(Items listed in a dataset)
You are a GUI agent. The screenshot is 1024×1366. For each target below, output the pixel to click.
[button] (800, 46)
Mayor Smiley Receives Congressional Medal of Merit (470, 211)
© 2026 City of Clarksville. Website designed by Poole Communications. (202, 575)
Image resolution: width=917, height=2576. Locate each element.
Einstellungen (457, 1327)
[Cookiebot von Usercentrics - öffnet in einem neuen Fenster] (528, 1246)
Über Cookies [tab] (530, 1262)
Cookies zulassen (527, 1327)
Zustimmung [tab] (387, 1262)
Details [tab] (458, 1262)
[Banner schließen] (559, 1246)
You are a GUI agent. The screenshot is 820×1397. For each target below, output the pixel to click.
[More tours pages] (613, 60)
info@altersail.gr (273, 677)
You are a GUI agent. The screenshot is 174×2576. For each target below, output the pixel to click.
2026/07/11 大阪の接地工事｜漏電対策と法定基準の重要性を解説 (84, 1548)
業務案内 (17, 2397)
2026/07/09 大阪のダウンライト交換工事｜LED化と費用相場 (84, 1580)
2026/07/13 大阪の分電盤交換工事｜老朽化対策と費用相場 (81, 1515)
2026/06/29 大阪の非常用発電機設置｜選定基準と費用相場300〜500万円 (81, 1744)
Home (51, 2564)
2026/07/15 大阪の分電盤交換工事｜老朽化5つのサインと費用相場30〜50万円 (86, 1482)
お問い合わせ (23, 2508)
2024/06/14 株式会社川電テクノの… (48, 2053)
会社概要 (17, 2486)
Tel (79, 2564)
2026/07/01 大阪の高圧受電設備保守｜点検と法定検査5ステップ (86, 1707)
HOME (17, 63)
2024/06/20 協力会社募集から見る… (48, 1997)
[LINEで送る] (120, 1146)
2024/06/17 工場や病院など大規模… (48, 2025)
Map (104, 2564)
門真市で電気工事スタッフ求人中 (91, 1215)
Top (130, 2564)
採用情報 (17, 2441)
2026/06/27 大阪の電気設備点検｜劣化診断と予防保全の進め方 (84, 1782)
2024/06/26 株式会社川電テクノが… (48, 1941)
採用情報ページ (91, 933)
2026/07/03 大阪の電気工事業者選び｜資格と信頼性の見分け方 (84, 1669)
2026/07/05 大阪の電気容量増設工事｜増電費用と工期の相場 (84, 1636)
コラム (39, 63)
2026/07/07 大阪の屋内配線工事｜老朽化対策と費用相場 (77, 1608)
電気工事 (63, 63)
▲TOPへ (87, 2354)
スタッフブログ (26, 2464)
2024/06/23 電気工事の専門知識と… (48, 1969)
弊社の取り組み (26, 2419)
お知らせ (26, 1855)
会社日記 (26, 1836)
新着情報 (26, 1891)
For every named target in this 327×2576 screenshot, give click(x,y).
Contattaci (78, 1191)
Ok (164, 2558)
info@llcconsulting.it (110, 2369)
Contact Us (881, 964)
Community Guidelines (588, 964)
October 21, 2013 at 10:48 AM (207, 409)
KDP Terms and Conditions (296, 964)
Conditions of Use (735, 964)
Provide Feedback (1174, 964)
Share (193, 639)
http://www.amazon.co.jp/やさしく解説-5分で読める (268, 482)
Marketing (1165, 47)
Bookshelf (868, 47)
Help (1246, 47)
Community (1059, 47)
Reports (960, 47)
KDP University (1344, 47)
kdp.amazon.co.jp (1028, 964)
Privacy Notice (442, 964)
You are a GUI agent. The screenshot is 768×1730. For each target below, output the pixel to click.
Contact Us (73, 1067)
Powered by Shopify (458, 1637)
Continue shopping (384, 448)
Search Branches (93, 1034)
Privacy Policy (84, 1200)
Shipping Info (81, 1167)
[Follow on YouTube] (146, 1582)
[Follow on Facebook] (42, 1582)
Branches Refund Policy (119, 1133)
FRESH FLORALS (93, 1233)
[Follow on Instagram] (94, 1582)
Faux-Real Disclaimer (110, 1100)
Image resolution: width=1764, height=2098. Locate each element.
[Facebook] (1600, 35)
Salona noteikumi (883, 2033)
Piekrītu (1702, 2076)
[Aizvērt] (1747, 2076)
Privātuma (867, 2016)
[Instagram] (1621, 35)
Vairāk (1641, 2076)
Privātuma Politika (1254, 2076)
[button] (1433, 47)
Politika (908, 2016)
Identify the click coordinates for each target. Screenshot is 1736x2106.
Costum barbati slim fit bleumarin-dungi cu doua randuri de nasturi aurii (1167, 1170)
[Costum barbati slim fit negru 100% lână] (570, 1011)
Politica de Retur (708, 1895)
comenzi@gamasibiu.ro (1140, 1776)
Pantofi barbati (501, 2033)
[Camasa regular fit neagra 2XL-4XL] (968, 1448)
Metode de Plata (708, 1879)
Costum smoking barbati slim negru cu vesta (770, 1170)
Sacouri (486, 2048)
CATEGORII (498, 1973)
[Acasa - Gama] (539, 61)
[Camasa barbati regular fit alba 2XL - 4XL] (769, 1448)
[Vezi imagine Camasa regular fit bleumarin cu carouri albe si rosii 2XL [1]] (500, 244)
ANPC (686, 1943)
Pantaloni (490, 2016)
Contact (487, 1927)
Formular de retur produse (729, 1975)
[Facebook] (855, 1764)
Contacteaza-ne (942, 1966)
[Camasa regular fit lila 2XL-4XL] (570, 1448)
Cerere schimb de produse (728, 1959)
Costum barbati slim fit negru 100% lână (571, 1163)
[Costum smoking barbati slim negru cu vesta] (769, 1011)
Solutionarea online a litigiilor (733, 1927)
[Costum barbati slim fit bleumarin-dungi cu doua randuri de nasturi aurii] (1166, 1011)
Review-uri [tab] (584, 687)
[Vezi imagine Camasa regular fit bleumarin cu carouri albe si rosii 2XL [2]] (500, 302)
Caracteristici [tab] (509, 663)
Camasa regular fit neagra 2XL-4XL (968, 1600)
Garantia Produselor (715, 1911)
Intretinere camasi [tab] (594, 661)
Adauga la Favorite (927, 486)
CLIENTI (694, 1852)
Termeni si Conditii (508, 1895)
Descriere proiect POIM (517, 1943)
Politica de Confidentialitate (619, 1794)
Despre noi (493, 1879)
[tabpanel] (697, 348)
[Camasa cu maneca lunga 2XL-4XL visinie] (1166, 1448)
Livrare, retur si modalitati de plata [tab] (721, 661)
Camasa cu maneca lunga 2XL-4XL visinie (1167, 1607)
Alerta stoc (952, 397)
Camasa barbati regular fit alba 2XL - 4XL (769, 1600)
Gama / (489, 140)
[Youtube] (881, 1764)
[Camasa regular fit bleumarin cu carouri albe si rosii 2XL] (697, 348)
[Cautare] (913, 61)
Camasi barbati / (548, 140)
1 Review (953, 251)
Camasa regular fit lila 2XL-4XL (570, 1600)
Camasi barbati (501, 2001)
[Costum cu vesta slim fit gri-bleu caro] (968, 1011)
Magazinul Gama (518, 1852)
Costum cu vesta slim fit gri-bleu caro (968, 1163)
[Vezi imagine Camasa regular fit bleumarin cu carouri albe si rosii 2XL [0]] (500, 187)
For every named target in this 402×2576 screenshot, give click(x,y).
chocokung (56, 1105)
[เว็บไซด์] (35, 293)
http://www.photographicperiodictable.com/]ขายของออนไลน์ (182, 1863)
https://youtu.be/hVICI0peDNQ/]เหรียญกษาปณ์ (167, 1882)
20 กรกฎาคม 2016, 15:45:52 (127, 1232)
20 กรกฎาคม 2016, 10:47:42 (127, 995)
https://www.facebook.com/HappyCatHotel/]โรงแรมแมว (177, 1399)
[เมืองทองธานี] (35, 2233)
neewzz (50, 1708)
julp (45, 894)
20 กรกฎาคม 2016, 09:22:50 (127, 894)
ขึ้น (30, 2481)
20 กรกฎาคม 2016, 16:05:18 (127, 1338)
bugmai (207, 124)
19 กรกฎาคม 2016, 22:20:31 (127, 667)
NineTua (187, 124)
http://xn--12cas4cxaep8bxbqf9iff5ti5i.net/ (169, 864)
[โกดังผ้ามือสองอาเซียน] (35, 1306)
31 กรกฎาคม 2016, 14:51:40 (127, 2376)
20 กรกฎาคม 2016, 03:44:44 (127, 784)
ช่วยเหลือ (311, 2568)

*WORK INSTRUCTIONS*. The answer is the line containing "[Camasa regular fit bleumarin" together with every line after it in the records, repeated exactly and with nothing else.

*SOLUTION TO THIS EXERCISE*.
[Camasa regular fit bleumarin cu carouri albe si rosii 2XL] (697, 348)
[Cautare] (913, 61)
Camasi barbati / (548, 140)
1 Review (953, 251)
Camasa regular fit lila 2XL-4XL (570, 1600)
Camasi barbati (501, 2001)
[Costum cu vesta slim fit gri-bleu caro] (968, 1011)
Magazinul Gama (518, 1852)
Costum cu vesta slim fit gri-bleu caro (968, 1163)
[Vezi imagine Camasa regular fit bleumarin cu carouri albe si rosii 2XL [0]] (500, 187)
For every named target in this 402×2576 screenshot, give click(x,y).
chocokung (56, 1105)
[เว็บไซด์] (35, 293)
http://www.photographicperiodictable.com/]ขายของออนไลน์ (182, 1863)
https://youtu.be/hVICI0peDNQ/]เหรียญกษาปณ์ (167, 1882)
20 กรกฎาคม 2016, 15:45:52 (127, 1232)
20 กรกฎาคม 2016, 10:47:42 (127, 995)
https://www.facebook.com/HappyCatHotel/]โรงแรมแมว (177, 1399)
[เมืองทองธานี] (35, 2233)
neewzz (50, 1708)
julp (45, 894)
20 กรกฎาคม 2016, 09:22:50 (127, 894)
ขึ้น (30, 2481)
20 กรกฎาคม 2016, 16:05:18 (127, 1338)
bugmai (207, 124)
19 กรกฎาคม 2016, 22:20:31 (127, 667)
NineTua (187, 124)
http://xn--12cas4cxaep8bxbqf9iff5ti5i.net/ (169, 864)
[โกดังผ้ามือสองอาเซียน] (35, 1306)
31 กรกฎาคม 2016, 14:51:40 (127, 2376)
20 กรกฎาคม 2016, 03:44:44 (127, 784)
ช่วยเหลือ (311, 2568)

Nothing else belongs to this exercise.